== Exercise directions ==
Report every line below that holds the word "NYLA".

Material to process below:

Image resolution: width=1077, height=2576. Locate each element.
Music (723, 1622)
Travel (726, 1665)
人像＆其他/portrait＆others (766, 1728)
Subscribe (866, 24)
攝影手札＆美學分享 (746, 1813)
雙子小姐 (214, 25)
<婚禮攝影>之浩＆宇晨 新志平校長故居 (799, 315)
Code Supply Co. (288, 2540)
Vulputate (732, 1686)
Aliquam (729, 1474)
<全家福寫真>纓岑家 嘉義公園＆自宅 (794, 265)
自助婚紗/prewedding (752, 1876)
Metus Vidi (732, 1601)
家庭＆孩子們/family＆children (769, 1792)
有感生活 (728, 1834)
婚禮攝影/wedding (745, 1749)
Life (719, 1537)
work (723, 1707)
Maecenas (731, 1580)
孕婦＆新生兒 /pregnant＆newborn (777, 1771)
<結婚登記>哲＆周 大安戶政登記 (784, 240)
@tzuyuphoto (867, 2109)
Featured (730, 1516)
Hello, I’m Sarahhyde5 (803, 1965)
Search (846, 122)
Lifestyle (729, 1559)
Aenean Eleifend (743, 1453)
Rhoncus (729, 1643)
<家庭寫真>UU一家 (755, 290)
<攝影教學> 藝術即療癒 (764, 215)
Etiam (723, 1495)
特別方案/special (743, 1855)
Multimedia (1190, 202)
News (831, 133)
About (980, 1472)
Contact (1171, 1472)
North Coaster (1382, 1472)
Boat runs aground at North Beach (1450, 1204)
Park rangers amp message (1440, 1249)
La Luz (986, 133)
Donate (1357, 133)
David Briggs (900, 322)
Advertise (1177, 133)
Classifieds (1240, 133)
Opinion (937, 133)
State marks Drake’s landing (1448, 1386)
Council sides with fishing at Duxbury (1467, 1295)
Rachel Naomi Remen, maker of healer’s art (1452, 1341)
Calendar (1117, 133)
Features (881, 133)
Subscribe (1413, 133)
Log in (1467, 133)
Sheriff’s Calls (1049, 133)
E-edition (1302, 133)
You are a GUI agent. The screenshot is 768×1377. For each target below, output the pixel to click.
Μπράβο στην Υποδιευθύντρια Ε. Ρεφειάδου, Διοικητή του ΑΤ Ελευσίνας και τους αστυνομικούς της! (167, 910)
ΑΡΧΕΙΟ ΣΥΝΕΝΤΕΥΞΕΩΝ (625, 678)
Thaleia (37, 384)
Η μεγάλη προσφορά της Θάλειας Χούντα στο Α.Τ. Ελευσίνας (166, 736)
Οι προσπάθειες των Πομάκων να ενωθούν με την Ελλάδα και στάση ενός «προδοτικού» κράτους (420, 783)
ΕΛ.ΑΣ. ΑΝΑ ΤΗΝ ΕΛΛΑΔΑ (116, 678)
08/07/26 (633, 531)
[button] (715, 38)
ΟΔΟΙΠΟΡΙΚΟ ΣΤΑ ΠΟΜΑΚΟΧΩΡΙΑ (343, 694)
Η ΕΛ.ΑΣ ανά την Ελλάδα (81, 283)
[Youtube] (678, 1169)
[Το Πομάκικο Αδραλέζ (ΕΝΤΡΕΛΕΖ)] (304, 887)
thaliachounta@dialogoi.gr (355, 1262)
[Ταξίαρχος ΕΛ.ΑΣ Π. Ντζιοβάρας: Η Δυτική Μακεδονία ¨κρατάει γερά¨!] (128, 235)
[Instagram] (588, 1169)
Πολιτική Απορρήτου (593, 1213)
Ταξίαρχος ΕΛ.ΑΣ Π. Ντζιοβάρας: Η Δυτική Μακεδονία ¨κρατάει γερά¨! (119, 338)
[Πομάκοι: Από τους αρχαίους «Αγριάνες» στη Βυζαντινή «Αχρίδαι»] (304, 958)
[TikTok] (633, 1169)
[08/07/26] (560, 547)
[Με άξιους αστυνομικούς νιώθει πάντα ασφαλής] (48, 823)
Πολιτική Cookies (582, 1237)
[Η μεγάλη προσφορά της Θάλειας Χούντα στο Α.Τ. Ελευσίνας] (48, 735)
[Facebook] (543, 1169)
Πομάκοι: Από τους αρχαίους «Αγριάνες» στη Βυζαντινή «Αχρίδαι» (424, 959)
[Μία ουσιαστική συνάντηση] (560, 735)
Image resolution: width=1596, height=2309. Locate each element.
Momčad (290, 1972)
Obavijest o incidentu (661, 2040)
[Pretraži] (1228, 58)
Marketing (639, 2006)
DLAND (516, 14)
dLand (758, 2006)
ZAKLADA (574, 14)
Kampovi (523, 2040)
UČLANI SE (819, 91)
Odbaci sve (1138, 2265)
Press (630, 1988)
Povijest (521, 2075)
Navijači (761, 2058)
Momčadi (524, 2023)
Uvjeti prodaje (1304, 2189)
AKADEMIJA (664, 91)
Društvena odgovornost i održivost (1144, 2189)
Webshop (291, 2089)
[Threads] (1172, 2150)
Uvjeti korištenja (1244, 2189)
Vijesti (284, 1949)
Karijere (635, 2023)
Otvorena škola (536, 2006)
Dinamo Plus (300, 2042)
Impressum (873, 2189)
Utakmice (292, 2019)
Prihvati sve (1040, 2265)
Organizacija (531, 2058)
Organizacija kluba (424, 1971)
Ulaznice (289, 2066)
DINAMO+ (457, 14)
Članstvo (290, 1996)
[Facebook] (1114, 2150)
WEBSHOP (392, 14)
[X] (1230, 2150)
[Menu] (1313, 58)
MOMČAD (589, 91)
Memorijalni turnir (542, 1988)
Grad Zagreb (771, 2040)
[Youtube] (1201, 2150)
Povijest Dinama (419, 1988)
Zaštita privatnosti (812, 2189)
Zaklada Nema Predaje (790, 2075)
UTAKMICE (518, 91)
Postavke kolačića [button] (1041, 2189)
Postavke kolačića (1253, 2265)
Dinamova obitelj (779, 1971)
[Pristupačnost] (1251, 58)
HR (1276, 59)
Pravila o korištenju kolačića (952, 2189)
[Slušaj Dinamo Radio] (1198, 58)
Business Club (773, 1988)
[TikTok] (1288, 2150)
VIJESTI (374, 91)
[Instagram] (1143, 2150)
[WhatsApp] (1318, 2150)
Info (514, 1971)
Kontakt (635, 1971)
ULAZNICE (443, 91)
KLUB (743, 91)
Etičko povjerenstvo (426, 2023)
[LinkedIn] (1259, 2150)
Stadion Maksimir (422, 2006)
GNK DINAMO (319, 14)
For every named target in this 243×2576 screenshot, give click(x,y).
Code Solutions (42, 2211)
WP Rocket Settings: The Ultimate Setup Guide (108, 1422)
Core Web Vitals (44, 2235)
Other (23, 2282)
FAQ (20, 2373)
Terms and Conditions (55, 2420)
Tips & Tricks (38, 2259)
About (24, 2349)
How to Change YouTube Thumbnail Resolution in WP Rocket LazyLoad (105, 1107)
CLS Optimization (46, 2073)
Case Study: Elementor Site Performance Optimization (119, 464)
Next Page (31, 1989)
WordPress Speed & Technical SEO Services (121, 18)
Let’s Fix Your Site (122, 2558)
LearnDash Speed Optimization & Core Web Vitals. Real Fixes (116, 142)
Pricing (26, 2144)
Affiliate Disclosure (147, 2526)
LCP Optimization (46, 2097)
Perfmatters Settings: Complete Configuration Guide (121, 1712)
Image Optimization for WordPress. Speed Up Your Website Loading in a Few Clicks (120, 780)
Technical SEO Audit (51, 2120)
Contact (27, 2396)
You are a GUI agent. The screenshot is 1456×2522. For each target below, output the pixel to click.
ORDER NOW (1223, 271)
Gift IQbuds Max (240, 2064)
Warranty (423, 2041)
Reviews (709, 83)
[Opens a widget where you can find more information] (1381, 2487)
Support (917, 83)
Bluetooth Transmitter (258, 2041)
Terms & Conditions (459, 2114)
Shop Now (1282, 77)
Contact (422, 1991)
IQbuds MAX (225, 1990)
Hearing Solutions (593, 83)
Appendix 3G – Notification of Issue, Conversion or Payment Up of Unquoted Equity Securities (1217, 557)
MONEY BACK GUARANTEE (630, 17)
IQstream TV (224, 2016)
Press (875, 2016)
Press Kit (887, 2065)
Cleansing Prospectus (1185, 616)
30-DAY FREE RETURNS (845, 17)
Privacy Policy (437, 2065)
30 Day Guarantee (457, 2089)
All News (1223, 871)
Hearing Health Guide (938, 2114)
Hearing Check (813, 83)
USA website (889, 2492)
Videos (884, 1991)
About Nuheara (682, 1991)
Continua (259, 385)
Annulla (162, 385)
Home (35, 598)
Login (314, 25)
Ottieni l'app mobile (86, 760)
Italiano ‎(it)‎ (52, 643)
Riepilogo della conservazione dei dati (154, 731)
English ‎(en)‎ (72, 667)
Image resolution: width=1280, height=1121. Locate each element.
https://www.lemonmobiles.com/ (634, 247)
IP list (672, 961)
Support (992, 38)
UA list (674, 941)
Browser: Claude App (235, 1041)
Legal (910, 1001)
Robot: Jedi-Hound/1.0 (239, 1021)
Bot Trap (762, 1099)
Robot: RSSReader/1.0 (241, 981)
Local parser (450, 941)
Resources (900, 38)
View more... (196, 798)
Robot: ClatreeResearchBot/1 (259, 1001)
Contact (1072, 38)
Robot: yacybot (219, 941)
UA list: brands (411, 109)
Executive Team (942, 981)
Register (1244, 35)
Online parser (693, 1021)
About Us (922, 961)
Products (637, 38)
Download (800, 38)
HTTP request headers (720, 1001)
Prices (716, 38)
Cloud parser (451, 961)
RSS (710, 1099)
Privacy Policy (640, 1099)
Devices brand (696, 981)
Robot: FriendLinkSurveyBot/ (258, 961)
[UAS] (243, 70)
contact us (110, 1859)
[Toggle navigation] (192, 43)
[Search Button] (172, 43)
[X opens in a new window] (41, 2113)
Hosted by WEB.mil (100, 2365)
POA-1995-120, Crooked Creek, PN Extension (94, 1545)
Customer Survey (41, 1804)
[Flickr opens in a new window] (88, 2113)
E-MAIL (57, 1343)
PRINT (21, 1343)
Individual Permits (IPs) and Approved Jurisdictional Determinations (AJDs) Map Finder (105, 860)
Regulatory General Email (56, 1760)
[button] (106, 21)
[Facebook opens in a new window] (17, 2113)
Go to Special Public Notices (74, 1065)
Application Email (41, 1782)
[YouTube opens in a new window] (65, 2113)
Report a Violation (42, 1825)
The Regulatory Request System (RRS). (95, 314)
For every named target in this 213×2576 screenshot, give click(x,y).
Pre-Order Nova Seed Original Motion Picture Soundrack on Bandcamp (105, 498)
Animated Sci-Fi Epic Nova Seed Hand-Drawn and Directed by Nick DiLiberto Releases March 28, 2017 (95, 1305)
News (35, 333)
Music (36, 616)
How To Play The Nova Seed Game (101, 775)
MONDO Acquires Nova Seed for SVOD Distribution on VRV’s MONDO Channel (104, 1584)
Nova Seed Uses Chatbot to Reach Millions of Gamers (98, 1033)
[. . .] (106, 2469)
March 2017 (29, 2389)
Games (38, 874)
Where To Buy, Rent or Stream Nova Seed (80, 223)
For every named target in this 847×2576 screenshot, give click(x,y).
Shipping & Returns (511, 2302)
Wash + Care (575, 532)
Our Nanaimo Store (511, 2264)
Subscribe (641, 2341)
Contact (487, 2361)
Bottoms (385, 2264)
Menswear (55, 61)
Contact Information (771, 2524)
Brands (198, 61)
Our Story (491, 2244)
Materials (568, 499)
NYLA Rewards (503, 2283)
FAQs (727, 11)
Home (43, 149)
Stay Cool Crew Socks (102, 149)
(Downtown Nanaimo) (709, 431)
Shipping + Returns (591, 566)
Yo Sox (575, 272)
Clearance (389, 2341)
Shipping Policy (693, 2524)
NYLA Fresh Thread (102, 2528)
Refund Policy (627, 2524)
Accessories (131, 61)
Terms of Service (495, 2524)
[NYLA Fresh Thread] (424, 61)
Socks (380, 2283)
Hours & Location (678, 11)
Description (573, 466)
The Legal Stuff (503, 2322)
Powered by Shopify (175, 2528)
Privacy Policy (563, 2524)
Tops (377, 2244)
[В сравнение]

End of Material to process.

== Task result ==
NYLA Rewards (503, 2283)
NYLA Fresh Thread (102, 2528)
[NYLA Fresh Thread] (424, 61)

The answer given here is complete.